In other good news, though, James spent time in Miami again this week — and we all know how well his last South Beach sabbatical worked out for the Cavs.

What Cavs fans are really waiting to see come Friday’s game against the Wizards is if the week off not only gave Kevin Love’s injured eye enough time off, but also righted whatever ailments (his back, mostly) many have pointed to as contributing to the power forward’s overall struggles this season.

3.) There are roughly two months and exactly 27 game remaining in the regular season. The Cavs immediate road gets a lot less cushy (and infinitely more interesting) than its Jan-Feb stretch of (much needed) softballs. That starts with the Wiz in Washington on Friday, followed by LeBron and Kyrie’s version of Groundhog Day when they wake up in NYC on a Sunday morning for the second week in a row (this time to face the Knicks). The Cavs then tie a bow on the month of February by visiting Detroit, hosting the league-leading Golden State Warriors and then visiting the Pacers of Indiana a week from Saturday.

Clearly, the two games you’ve circled on the Cavs 2014-15 schedule (presented by Discount Drug Mart) that you still insist on hanging on the back side of your bedroom door are the team’s visit to DC and next week’s hosting of the Dubs (well… the other Dubs, as I guess you could call the Wiz “the Dubs,” as well).

It’s been a couple of months now since we put a pin in the Cavs/Wizards attempt at renewing their Eastern Conference rivalry. So far, we’ve seen nothing to make us believe that we know all that much about how a post-season match-up between these two teams might go. The Cavs followed up a blow-out loss in Washington with a well-lubricated performance (and a win) in their rematch.

But the Wiz have been slipping just a bit (4-6 in their last 10) and they have yet to match up with the new-look Cavs. Of the Wizards advantages over the Cavs in previous meetings, the most striking has been their strength inside with Nene and Marcin Gortat. That advantage now has to, at least, be recalibrated with the emergence of Timofey Mozgov.

This one will be for sole ownership of the fourth seed in the East, folks.

Then, after the Cavs semi-sleep-walked through a loss in Chicago in the final game before the All-Star break, you’d think they might get up for a game at home against the Warriors, the other team (as mentioned in the link above) now leading the odds race for the title.

But more on that next week…

4.) In case you haven’t noticed, the Cavs still have a roster spot open and — while Ray Allen’s people have said that the 39-year old guard will be making his decision soon — a more pressing need for the team might be available even sooner.

The Milwaukee Bucks have been discussing a possible buy-out for oft-troubled, oft-suspended, oft-defensively praised center, Larry Sanders.

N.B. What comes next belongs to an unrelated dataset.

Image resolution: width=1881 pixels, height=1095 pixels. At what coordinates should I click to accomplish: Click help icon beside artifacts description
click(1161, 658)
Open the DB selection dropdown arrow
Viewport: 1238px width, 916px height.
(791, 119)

Should this happen, Sanders, whose general desirability has been well-covered by this blog and its readers, would immediately become the best big man available. But is he even a realistic target for the Cavs?

CtB’s own cap guru, Nate Smith, helped me out by weighing in with an explanation of… well, numbers. Here’s the crib sheet (as I understand it):

This Cavs team’s current salary of $81,604,221 is over both the league-wide salary cap of$63,065,000 and the luxury tax line of $76.829 million. That means that the team would be limited to offering a pro-rated minimum player salary to Sanders.

That’s probably only enough to bring Sanders into the fold if he and his agent feel that the Cavs are the perfect situation to rehabilitate his career. He wouldn’t have to start here. He’d get some minutes, some probably key minutes, and some probably key post-season minutes. All he’d have to do is show that he can temper down the crazy and contribute to a winning team.

Plus, Sanders would have just been given the bulk of his $44 million contract. So, he might not have to immediately chase the money.